(Stored data)
___
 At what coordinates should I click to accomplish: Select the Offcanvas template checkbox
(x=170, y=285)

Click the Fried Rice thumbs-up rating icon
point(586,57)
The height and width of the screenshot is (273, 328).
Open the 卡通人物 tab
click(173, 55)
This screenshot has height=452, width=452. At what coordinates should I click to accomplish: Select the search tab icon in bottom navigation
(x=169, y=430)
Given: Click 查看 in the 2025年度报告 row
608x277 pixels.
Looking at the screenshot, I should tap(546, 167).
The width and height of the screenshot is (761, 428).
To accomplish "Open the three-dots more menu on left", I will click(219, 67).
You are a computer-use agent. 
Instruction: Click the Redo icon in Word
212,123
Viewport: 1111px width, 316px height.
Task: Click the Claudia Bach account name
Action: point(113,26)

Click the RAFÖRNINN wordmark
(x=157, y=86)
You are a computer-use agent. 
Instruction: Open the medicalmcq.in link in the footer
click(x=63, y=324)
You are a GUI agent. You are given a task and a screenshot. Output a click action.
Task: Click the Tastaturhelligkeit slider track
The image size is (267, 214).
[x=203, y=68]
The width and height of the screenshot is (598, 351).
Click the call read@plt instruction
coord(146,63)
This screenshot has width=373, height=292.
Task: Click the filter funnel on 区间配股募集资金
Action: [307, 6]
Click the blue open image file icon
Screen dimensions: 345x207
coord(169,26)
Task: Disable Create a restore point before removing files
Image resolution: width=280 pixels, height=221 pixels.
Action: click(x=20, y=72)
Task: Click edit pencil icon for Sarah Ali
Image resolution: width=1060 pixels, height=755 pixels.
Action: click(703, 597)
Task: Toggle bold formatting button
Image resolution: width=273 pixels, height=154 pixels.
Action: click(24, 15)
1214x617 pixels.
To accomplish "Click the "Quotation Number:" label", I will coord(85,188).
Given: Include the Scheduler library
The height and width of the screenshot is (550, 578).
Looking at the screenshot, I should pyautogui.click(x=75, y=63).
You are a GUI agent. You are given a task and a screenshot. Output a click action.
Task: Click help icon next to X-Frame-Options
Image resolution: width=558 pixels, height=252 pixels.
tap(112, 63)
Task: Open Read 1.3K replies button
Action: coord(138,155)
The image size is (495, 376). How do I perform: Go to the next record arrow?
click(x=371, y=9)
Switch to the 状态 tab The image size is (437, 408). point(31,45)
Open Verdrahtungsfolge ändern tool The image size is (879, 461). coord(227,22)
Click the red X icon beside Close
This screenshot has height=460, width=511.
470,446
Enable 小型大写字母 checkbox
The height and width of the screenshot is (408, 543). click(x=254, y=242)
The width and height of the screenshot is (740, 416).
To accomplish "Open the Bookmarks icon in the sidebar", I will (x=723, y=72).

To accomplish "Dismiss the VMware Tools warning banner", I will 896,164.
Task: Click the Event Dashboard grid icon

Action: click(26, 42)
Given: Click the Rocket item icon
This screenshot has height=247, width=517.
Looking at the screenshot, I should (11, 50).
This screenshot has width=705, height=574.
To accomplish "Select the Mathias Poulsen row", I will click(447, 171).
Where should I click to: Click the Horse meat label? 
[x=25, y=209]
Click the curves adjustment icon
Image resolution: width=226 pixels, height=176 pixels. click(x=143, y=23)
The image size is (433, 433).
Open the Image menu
___
* [Task prompt] For this task, please set down every entry exactly, with no line left out.

* [Reply]
 At what coordinates should I click to accomplish: Select the Offcanvas template checkbox
(x=170, y=285)

Click the Fried Rice thumbs-up rating icon
point(586,57)
The height and width of the screenshot is (273, 328).
Open the 卡通人物 tab
click(173, 55)
This screenshot has height=452, width=452. At what coordinates should I click to accomplish: Select the search tab icon in bottom navigation
(x=169, y=430)
Given: Click 查看 in the 2025年度报告 row
608x277 pixels.
Looking at the screenshot, I should tap(546, 167).
The width and height of the screenshot is (761, 428).
To accomplish "Open the three-dots more menu on left", I will click(219, 67).
You are a computer-use agent. 
Instruction: Click the Redo icon in Word
212,123
Viewport: 1111px width, 316px height.
Task: Click the Claudia Bach account name
Action: point(113,26)

Click the RAFÖRNINN wordmark
(x=157, y=86)
You are a computer-use agent. 
Instruction: Open the medicalmcq.in link in the footer
click(x=63, y=324)
You are a GUI agent. You are given a task and a screenshot. Output a click action.
Task: Click the Tastaturhelligkeit slider track
The image size is (267, 214).
[x=203, y=68]
The width and height of the screenshot is (598, 351).
Click the call read@plt instruction
coord(146,63)
This screenshot has width=373, height=292.
Task: Click the filter funnel on 区间配股募集资金
Action: [307, 6]
Click the blue open image file icon
Screen dimensions: 345x207
coord(169,26)
Task: Disable Create a restore point before removing files
Image resolution: width=280 pixels, height=221 pixels.
Action: click(x=20, y=72)
Task: Click edit pencil icon for Sarah Ali
Image resolution: width=1060 pixels, height=755 pixels.
Action: click(703, 597)
Task: Toggle bold formatting button
Image resolution: width=273 pixels, height=154 pixels.
Action: click(24, 15)
1214x617 pixels.
To accomplish "Click the "Quotation Number:" label", I will coord(85,188).
Given: Include the Scheduler library
The height and width of the screenshot is (550, 578).
Looking at the screenshot, I should pyautogui.click(x=75, y=63).
You are a GUI agent. You are given a task and a screenshot. Output a click action.
Task: Click help icon next to X-Frame-Options
Image resolution: width=558 pixels, height=252 pixels.
tap(112, 63)
Task: Open Read 1.3K replies button
Action: coord(138,155)
The image size is (495, 376). How do I perform: Go to the next record arrow?
click(x=371, y=9)
Switch to the 状态 tab The image size is (437, 408). point(31,45)
Open Verdrahtungsfolge ändern tool The image size is (879, 461). coord(227,22)
Click the red X icon beside Close
This screenshot has height=460, width=511.
470,446
Enable 小型大写字母 checkbox
The height and width of the screenshot is (408, 543). click(x=254, y=242)
The width and height of the screenshot is (740, 416).
To accomplish "Open the Bookmarks icon in the sidebar", I will (x=723, y=72).

To accomplish "Dismiss the VMware Tools warning banner", I will 896,164.
Task: Click the Event Dashboard grid icon

Action: click(26, 42)
Given: Click the Rocket item icon
This screenshot has height=247, width=517.
Looking at the screenshot, I should (11, 50).
This screenshot has width=705, height=574.
To accomplish "Select the Mathias Poulsen row", I will click(447, 171).
Where should I click to: Click the Horse meat label? 
[x=25, y=209]
Click the curves adjustment icon
Image resolution: width=226 pixels, height=176 pixels. click(x=143, y=23)
The image size is (433, 433).
Open the Image menu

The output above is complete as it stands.